According to Trump, his administration’s security strategy is guided by ‘principled realism’. The apparent incoherence of his foreign policy is as indicative of what this entails as his specific interactions with other governments. With every diplomatic encounter imagined as a stand-alone opportunity to strike a winning ‘deal’, the norms-based, multilateral system of global governance becomes at least irrelevant, if not a hindrance, to the US. Trump’s consistent disregard for multilateralism and his authoritarian posturing towards allies and enemies alike now confirm the trend away from liberal internationalism that, despite cosmopolitan rhetoric, was already evident under the presidency of Barack Obama.
This trend is not simply part of the secular fluctuation in American foreign policy between idealism and realism: its end is a rupture with the American exceptionalism essential to both traditions. The National Security Strategy of 2017 proposes that ‘the American way of life cannot be imposed upon others, nor is it the inevitable culmination of progress’ (White House, 2017: 4). Renouncing progressive historical narratives, the Trump administration signals the end of the ‘American century’ and discards the particular universalism that has sustained liberal order.

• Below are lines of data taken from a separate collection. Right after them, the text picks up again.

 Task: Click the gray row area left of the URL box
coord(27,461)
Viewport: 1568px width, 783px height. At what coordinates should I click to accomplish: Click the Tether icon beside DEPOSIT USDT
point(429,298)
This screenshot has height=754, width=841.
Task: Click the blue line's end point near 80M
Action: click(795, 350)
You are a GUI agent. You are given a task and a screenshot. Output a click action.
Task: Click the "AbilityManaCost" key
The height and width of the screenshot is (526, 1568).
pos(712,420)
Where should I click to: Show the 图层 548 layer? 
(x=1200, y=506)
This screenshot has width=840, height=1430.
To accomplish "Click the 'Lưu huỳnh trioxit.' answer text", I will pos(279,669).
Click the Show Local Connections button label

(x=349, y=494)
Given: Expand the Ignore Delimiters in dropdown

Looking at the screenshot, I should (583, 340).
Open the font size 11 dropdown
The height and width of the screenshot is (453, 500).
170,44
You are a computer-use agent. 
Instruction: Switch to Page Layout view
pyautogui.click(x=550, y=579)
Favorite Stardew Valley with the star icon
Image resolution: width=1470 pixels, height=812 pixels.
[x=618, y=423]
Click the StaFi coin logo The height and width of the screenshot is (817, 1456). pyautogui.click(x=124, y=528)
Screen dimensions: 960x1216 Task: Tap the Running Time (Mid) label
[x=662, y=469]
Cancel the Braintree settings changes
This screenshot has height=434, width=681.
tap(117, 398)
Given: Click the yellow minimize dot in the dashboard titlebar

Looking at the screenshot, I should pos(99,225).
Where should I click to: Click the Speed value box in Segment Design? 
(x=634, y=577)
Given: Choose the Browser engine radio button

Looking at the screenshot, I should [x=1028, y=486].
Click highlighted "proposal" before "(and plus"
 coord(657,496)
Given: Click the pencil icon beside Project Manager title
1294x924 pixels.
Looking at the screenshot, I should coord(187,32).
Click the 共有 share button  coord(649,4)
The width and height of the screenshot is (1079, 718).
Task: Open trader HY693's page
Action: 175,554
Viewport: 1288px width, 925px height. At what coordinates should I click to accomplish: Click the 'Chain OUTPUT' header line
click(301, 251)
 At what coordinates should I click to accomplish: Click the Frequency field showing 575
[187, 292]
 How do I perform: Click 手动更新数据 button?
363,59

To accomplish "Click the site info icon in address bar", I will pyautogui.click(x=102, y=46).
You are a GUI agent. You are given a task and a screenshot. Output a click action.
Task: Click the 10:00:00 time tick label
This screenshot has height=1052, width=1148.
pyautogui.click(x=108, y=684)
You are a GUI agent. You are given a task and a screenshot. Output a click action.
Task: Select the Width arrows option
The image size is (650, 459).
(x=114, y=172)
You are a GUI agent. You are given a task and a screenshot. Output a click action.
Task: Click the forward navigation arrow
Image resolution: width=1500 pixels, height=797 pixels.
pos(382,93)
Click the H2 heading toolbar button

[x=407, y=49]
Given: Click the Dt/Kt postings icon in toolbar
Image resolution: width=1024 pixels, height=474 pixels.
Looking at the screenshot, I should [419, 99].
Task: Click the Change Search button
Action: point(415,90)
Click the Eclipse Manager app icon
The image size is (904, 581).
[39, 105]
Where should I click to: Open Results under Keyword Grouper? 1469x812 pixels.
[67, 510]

Posing direct, if distinct, challenges to US power, China and Russia do not seek to create an alternative to the multilateral system. On the contrary, they now become defenders of the institutions of liberal order, pointing to the humanitarian hypocrisy of the US. But as they vie for leadership of the multilateral system, they also attempt to resignify it, demonstrating almost no concern for liberal ideals themselves.
Liberalism might yet be recovered as the basis for global order. But it is unlikely that liberal institutions undermined in recent years can recover their legitimacy; and it is unclear what will emerge in their stead. ‘The crisis’, Gramsci noted, referring to the detachment of the masses from traditional ideologies and authority, ‘consists precisely in the fact that the old is dying out and the new cannot be born’ (Gramsci, 1971: 276). The same is true of the current ‘interregnum’, during which a struggle for meaning, narrative and reason is constitutive of the struggle for power that will eventually give birth to ‘the new’.
Humanitarianism has been a defining feature of liberal order. But it is not simply a pillar of liberal ideology. Indeed, essential to any universalist politics of the human, its liberal character is contingent. Amid the crisis of liberal order, humanitarian norms and practices are increasingly contested, and the concept of humanitarianism itself is being redefined.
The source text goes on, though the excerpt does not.